◆ Exercise instructions ◆
Pictures are to be dropped, and only the lines from the one containing "Where should I" through the end of the data below are to be reproduced as written.

◆ Records supplied ◆
⟨

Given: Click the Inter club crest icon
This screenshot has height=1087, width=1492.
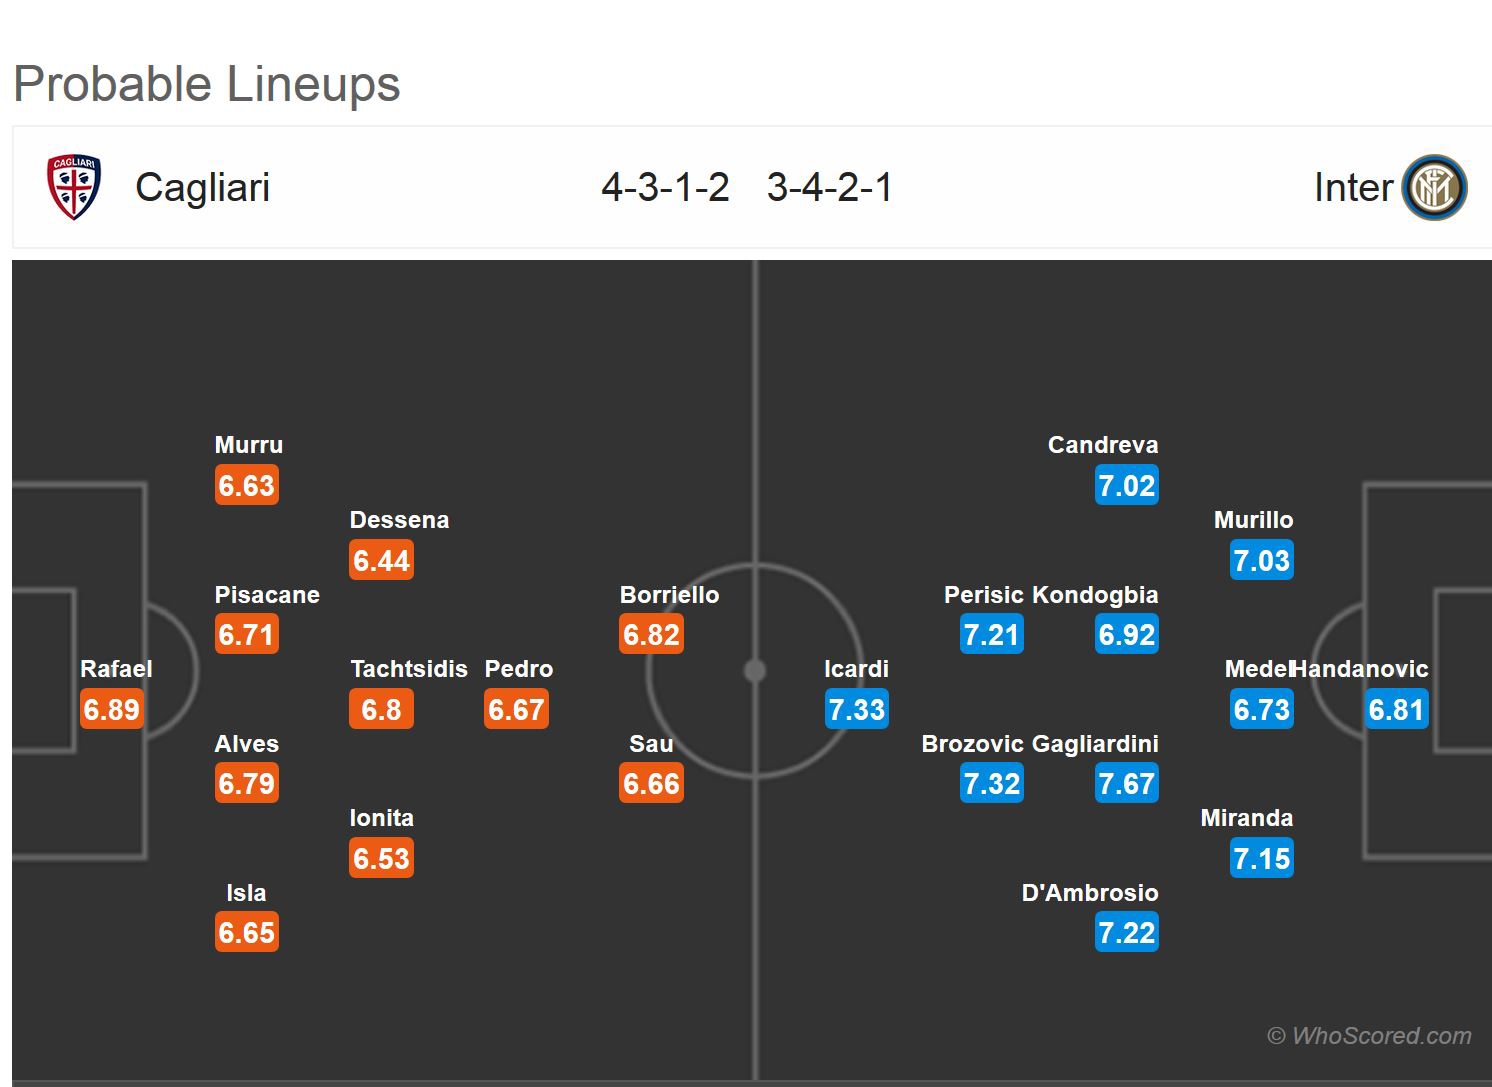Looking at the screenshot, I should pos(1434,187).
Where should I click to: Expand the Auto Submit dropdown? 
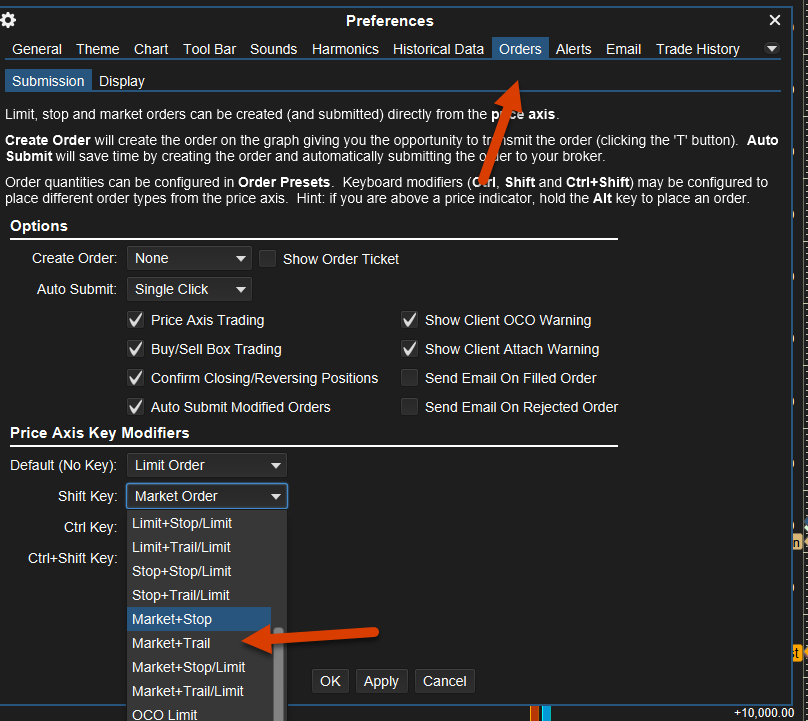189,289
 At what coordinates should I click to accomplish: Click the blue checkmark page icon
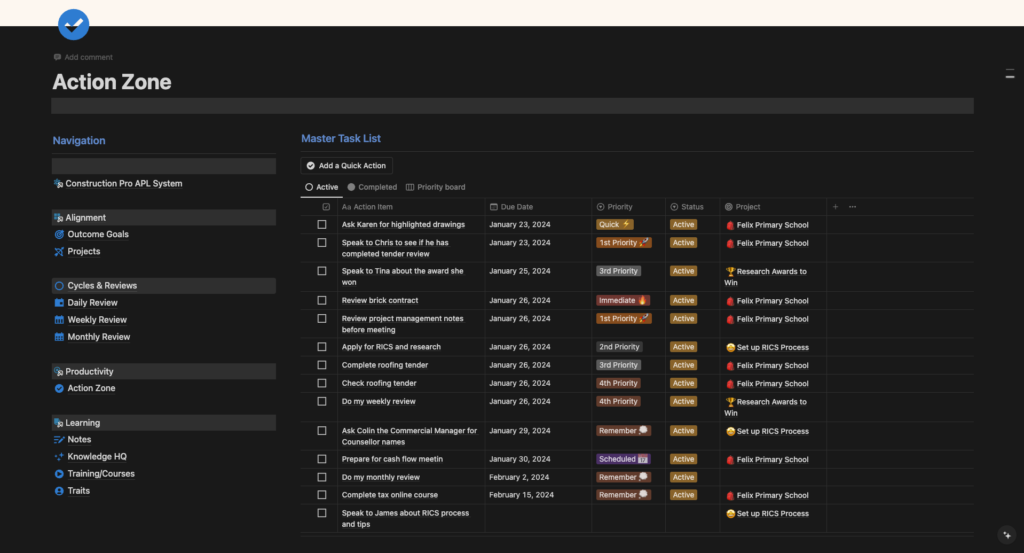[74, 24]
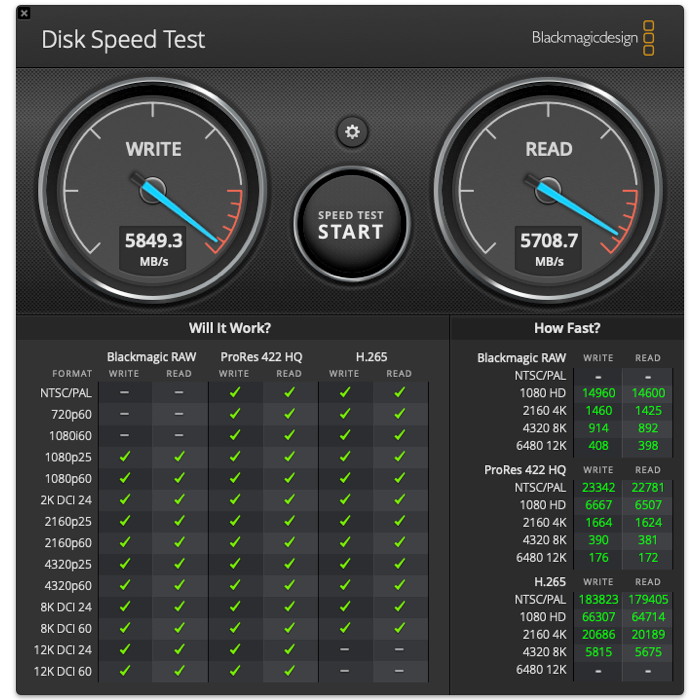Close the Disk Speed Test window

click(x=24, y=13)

⟩

◆ Answer to this exercise ◆
Where should I click to: Expand the Auto Submit dropdown? 
189,289
 At what coordinates should I click to accomplish: Click the blue checkmark page icon
[74, 24]
Close the Disk Speed Test window

click(x=24, y=13)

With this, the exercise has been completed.